Tuesday, 5 April 2011

From our forgotten correspondent

The 'map of you' postcards carry tiny stories, little snatches of homeless people's lives. In the white space between the buildings, the stories appear, some stencilled, some handwritten, some self-explanatory, funny, dour, elusive. They've often been made under great duress. People have been high, or crying, or trying to make a housing appointment, or a deal, or trying to sell The Big Issue. They're moments grasped as they melt.

go on the rides, swimming, cigarettes, good to keep busy

At other times, people have sat with us for longer sessions, longer journeys. At the Red Door in Bury and at the Booth Centre in Manchester, people have explored their own edges. At times, people dismissed the postcards on first look, then looking closer discovered something of themselves. Many times we have introduced ourselves to the group and the idea, and before we have even started a discussion, participants have grabbed pens and written free form on the cards, in a passionate response.

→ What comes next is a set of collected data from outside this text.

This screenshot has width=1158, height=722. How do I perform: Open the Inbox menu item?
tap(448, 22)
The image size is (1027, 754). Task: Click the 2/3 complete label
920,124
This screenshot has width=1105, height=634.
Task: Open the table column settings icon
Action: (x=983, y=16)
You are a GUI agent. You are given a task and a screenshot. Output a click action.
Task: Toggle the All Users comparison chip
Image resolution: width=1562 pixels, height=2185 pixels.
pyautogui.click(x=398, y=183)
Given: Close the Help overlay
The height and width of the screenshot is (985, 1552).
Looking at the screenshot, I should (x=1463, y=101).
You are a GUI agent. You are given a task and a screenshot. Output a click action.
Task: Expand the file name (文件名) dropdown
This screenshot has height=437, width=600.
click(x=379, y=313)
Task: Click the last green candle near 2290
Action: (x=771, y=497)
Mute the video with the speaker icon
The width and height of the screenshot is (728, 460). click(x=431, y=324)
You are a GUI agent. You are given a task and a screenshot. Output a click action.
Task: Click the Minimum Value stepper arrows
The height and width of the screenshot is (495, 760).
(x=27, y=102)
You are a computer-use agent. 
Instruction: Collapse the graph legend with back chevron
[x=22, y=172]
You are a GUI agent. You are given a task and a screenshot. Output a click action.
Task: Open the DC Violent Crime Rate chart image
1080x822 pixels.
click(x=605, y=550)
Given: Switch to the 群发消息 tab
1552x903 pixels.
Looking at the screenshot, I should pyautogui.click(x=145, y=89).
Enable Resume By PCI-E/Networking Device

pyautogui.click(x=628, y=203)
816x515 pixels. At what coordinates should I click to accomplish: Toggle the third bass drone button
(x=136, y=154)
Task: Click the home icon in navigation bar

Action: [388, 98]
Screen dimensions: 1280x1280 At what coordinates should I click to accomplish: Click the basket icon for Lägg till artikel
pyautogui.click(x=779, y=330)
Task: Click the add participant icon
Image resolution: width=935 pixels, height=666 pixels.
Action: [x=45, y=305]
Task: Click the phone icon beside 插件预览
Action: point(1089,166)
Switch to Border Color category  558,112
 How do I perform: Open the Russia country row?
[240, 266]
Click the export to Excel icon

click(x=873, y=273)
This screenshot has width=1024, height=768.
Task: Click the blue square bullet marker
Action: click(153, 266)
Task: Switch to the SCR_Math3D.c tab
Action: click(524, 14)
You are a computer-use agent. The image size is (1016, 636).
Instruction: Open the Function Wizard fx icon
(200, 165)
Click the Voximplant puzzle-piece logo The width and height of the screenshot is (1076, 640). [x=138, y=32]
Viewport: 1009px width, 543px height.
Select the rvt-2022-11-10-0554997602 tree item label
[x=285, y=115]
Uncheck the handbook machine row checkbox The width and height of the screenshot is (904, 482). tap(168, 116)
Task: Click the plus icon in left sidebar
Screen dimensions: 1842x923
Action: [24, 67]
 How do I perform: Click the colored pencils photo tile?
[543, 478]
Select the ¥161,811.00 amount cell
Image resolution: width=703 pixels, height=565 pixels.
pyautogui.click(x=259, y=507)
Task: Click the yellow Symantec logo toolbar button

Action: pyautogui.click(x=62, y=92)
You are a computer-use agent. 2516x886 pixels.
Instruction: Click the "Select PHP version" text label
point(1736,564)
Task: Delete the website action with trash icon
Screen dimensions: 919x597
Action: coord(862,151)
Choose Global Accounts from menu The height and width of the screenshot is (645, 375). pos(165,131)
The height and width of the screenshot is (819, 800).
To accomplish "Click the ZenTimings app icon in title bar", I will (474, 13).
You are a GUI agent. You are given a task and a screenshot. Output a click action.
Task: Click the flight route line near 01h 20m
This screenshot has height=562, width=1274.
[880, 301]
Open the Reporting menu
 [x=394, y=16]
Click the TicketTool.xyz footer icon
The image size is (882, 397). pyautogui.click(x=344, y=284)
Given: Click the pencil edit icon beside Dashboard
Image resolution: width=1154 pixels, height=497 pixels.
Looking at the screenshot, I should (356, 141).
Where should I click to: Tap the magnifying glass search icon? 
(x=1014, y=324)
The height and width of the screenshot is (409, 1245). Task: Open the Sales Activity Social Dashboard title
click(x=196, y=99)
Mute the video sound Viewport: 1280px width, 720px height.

Perhaps the most important thing is that the work is made by people who're living through crisis. As L, a 'service-user' in Bury said: 'People who suffer have knowledge.' The skin is thin and through it they feel the world intensely and report it with great vividness.

Move on from were I am/ Lost a few times

These reports on the world are from our own forgotten correspondents, people we might pass everyday without registering. But they see, they've no choice. To relax - to close their eyes - would be to make themselves even more vulnerable to attack. Stare hard enough and long at something you can observe the deeper structure, the bones.

The art and writing made during this project is starting to become whole, a body of work. A living body, a post-mortem body, take your choice. Evidence perhaps. What is the story that's being told? Many of the pieces are simply about desperation, the heaviness of being alone in a hostile environment. There is mourning: lost innocence, lost families, lost love. There's a yearning too, for shelter and kindness. And there's resilience, often in the form of humour, anger, friendship. Finally, many people told us don't want money, or even help, most of all they want acknowledgement. To be seen.

This point was emphasised several times by C at The Booth Centre - the horror of invisibility, of living in a place where, as he expressed it, "Society wears blindfolds."

In the blank spaces between buildings on the postcards that we've supplied to write in - they have appeared. Some of them are beautiful in their manifestation and all come hard won. Homelessness can happen to anybody - after a horrible series of events it could be you or me on the street.

Lawrence Weiner told me (the one time we met) that, 'Art is useful. It helps us to live.' These encounters and the work that's come out of them has helped me to see my own life differently and the greater workings of the society we're all held within. The voices of outsiders always have called to me because they seem to transcend those walls, to come from a bigger world. Perhaps they'll speak to - or for - you?